Artigo de opinião de Gil Nunes.
Não vai ser fácil substituir-se Rúben Amorim. E por vários motivos. No embate diante do Braga, dois saltaram à vista: o próprio carisma, que faz entre outras coisas com que a mensagem seja rapidamente assimilada e sem grandes hiatos ou reservas; e, por outro lado, a capacidade de corrigir os erros durante o jogo – o Sporting tinha tudo para perder na primeira parte e acabou por vencer e até de forma confortável. Porque o Braga, à semelhança do que fez diante do FC Porto, fez o trabalho de casa e sabia o que ia ter pela frente. Faltaram as pernas durante 90 minutos. Chave do jogo.
É que uma estratégia até pode estar muito certa e minuciosamente adaptada ao adversário, mas do outro lado está também alguém que pensa o jogo de forma clara. Que faz o mesmo. Que é astuto. Mas a capacidade de resposta, de leitura rápida das ocorrências e definição de um novo plano em função daquilo que está a acontecer – e sobretudo a ferir a equipa – levam Amorim para um outro nível que não é facilmente replicável. Nem ensinável. O dito faro de jogo que é a grande dúvida em relação ao capítulo seguinte, e isto sem se colocar em causa a competência de João Pereira. De facto, se o Sporting joga de uma forma tão rica e particular, só faz sentido que o próximo homem do leme seja alguém com profundo conhecimento da receita. E que não a vá mudar. Falta é perceber se João Pereira tem a capacidade de dar a volta por cima. De contrariar o erro que faz parte da natureza humana. É que foi assim que Amorim deu a volta no jogo da Taça de Portugal diante do Benfica, na temporada passada. Onde Schmidt até pensou bem. Ou, mais recentemente, que levou o Sporting à vitória diante do City. Ou que, feitas as contas, o levaram até ao comando do United.
Sobre o jogo, a presença de Bruma no corredor central fez com que o Sporting Braga atuasse de forma surpreendente, isto numa lógica de se trocarem as voltas e os eixos de marcação à linha média sportinguista e, por inerência, também a uma linha defensiva ainda não totalmente afinada. Sobretudo ao nível dos cruzamentos largos e das variações rápidas de flanco – como ficou bem assente no lance do primeiro golo onde, mais uma vez, ficou evidente que Debast ainda está em processo de adaptação a uma nova realidade tática.
Se, ao intervalo, o jogo caminhava para uma vitória tranquila do Braga, na segunda parte tudo mudou. Porque Amorim percebeu o fator x. Por muito que os arsenalistas estivessem bem organizados em todos os momentos do jogo, estavam também com dificuldades para manter a intensidade. Ou seja, estavam a quebrar fisicamente. Todos partidos.

####################

◆ **TAREFA A**
Transcreva sem alterações os registos, desde o início até à linha que contém "pos(221,101)", incluindo esta última.
Estes registos não têm qualquer relação com o artigo.

[Registos de dados]
####################

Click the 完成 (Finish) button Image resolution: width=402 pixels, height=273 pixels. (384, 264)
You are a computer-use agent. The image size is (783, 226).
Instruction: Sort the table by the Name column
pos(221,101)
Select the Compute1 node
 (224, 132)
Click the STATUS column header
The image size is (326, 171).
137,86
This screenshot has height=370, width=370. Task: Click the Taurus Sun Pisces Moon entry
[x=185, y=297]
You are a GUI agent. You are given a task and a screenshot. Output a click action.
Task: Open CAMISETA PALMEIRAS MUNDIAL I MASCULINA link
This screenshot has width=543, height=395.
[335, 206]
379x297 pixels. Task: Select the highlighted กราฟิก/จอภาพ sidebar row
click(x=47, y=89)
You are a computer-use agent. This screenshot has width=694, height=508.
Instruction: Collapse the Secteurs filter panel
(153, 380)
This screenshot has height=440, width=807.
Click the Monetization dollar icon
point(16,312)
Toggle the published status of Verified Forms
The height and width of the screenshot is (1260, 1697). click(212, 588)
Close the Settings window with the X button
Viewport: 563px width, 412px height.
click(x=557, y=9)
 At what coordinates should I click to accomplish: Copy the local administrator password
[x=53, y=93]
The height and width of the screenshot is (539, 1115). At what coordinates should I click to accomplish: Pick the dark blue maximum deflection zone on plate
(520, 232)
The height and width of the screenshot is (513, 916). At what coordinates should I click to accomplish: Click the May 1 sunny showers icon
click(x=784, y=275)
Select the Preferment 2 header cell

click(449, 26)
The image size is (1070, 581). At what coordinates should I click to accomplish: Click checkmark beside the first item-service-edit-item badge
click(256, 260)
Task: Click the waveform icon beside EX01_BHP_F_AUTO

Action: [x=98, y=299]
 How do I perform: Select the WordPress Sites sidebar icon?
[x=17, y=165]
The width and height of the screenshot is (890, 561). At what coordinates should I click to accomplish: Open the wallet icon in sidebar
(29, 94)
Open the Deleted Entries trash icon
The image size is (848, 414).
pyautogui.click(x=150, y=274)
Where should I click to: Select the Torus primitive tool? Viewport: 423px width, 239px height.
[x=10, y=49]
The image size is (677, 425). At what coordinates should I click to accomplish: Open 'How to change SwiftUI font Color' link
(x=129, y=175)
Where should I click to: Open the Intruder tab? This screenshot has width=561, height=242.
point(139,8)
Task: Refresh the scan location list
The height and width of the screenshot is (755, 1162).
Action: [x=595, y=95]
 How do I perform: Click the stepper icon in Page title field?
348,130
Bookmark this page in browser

####################

◆ **TAREFA B**
Reproduza fielmente o trecho do artigo que vai desde "Não vai ser" até "Chave do jogo.".

◆ **RESPOSTA A**
Click the 完成 (Finish) button Image resolution: width=402 pixels, height=273 pixels. (384, 264)
You are a computer-use agent. The image size is (783, 226).
Instruction: Sort the table by the Name column
pos(221,101)

◆ **RESPOSTA B**
Não vai ser fácil substituir-se Rúben Amorim. E por vários motivos. No embate diante do Braga, dois saltaram à vista: o próprio carisma, que faz entre outras coisas com que a mensagem seja rapidamente assimilada e sem grandes hiatos ou reservas; e, por outro lado, a capacidade de corrigir os erros durante o jogo – o Sporting tinha tudo para perder na primeira parte e acabou por vencer e até de forma confortável. Porque o Braga, à semelhança do que fez diante do FC Porto, fez o trabalho de casa e sabia o que ia ter pela frente. Faltaram as pernas durante 90 minutos. Chave do jogo.